Lorsque nous aurons reconnu, par exemple, que la substance qui forme la Lune est essentiellement une substance humide, nous saurons que tous les corps terrestres où l’eau se rencontre en abondance sont attirés par la Lune, à laquelle ils sont apparentés, nous saurons qu’ils croissent et se gonflent sous son influence ; de cette attraction exercée par le semblable sur le semblable, le flux que la mer éprouve en présence de la Lune sera un manifeste exemple.

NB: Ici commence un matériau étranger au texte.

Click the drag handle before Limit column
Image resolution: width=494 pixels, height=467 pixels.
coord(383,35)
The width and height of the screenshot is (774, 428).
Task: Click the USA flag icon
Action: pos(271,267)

Cette théorie astrologique, dans laquelle l’explication des marées se trouve impliquée, trouvera grande faveur auprès des astrologues de la Renaissance. Les livres des auteurs grecs et latins ne nous en offriront pas la formule explicite ; mais ils nous en montreront le germe et les premiers linéaments.

Déjà Posidonius disait, au rapport de Priscien[1] : « La Lune est chaude et humide, et c’est par cette force que l’eau est soulevée. »

« Le tempérament de la Lune, dit à son tour Plutarque[2], n’est point brûlant et sec, mais mou et humide ; nous n’éprouvons, de sa part, aucune action desséchante, mais bien une action qui humecte fort et qui rafraîchit ; elle détermine la croissance des plantes, la putréfaction des chairs ; elle produit la tourne ou la platitude du vin, la pourriture des bois et la fécondité des femmes. Je craindrais d’émouvoir et d’irriter Pharnace qui repose, si je citais, en outre, le flux de l’Océan et la crue des détroits qui, dit-on, s’enflent ou s’affaissent sous l’action humidifiante de la Lune (ὑπὸ τῆς σελήνης τῷ ἀνυγραίνεσθαι). »

Que la Lune règle la croissance des plantes ou des animaux gonflés d’humidité, c’était, pour les Anciens, proposition communément reçue.

Le poète Annianus fête les vendanges avec Aulu-Gelle[3] et quelques-uns de ses amis. Les huîtres qu’on leur sert sont maigres. « La Lune, dit Annianus, est sans doute sur son déclin ; aussi l’huître, comme beaucoup d’autres choses, est-elle petite et desséchée. » On lui demande quelles sont ces autres choses, « Et quoi, dit-il, ne vous souvient-il pas de ces vers de notre Lucilius ?

Luna alit ostrea, implet echinos, muribu’ fibras
Et pecui addit.


  1. Prisciani Solutiones, quæsl. VI ; éd. cit., p. 572.
  2. Plutarque, Dejaeie in orbe Lunte cap. XXV ; éd. cit., vol. II, p. 1150.
  3. Aulu-Gelle, Les nuits attiques, livre XX, ch. VIII.